### Work to be completed
Find "Given: Click the CHEST column header", then copy its line and every later line of the entries exactly through the end, leaving all pictures out.

### Records from a data source
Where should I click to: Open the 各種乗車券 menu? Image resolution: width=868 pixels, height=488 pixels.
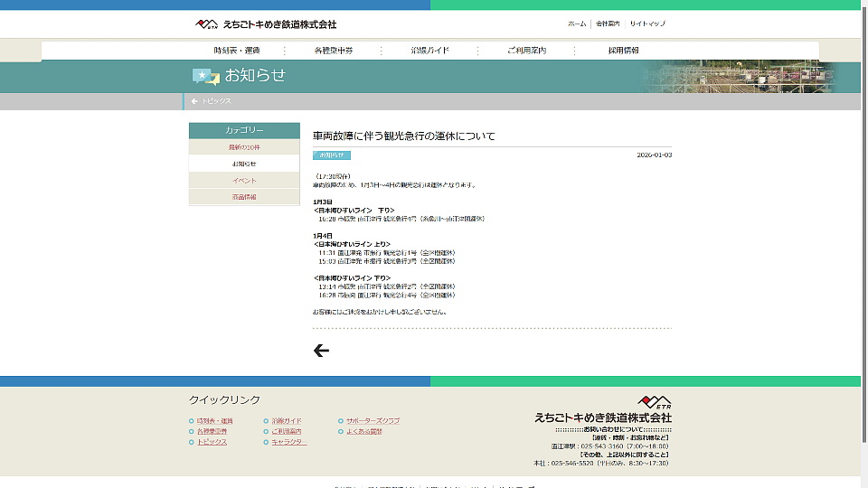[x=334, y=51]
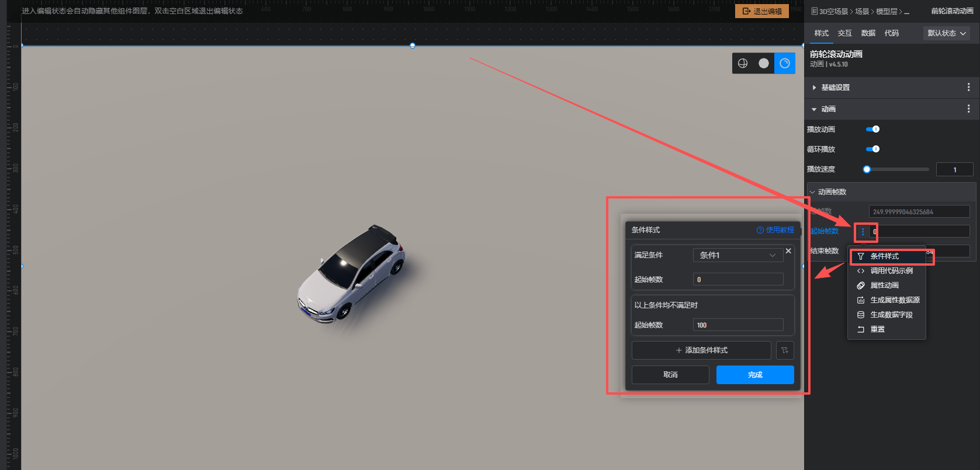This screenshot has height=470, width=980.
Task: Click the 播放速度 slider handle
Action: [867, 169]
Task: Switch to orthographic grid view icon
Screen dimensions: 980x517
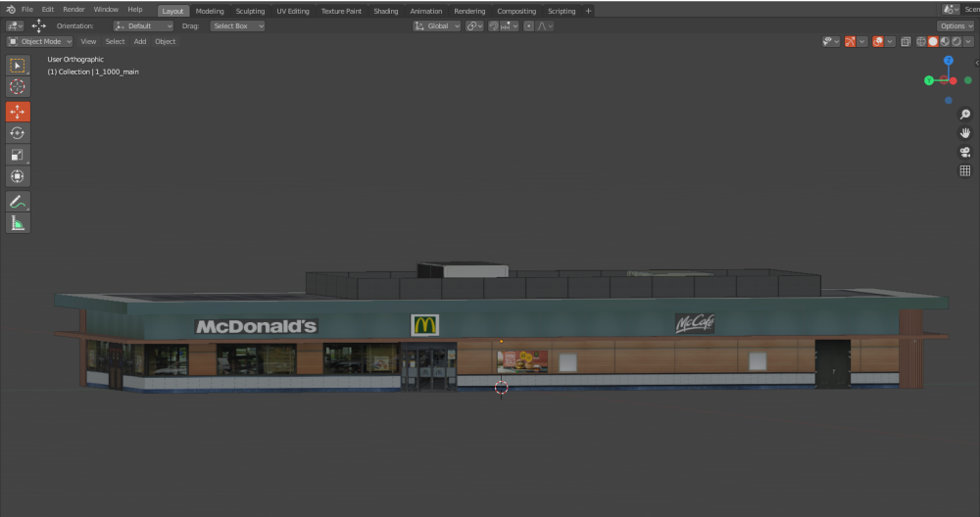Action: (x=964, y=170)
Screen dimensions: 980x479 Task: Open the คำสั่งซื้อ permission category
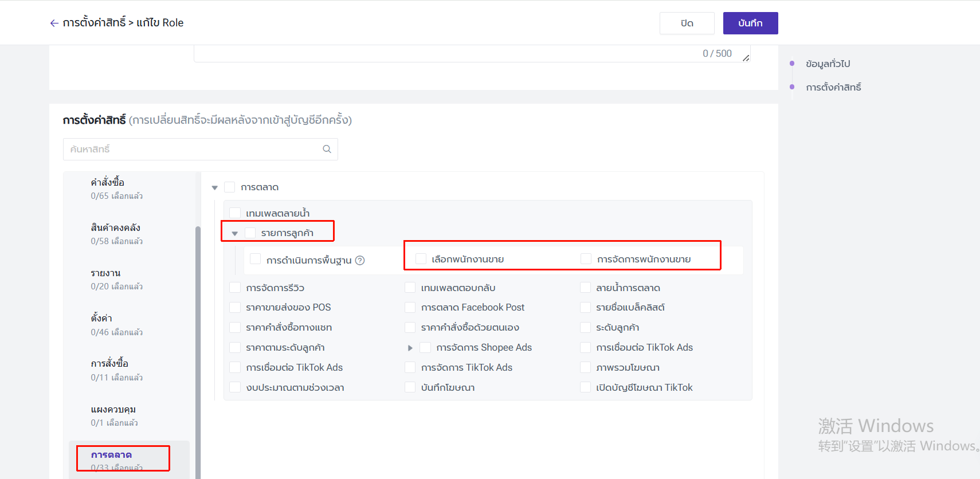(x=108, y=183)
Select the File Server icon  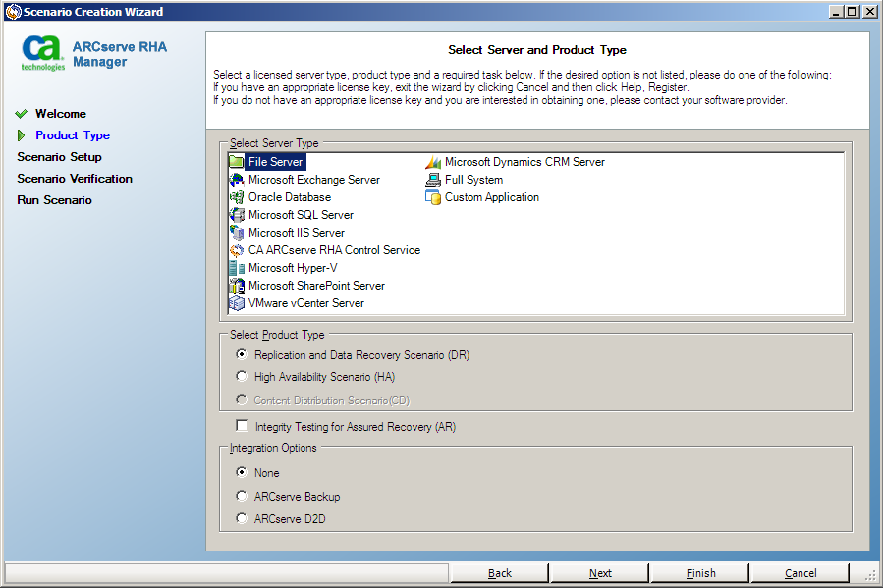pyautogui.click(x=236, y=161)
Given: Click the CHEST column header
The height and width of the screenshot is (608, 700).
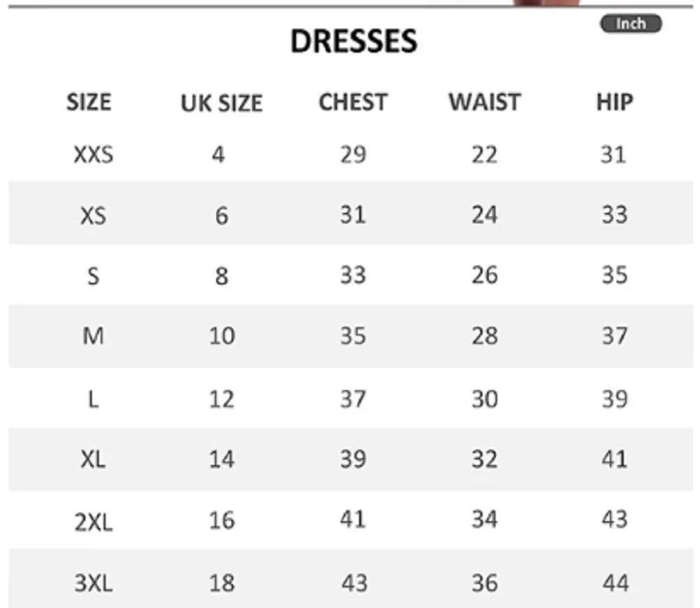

### Task solution
Given: Click the CHEST column header
The height and width of the screenshot is (608, 700).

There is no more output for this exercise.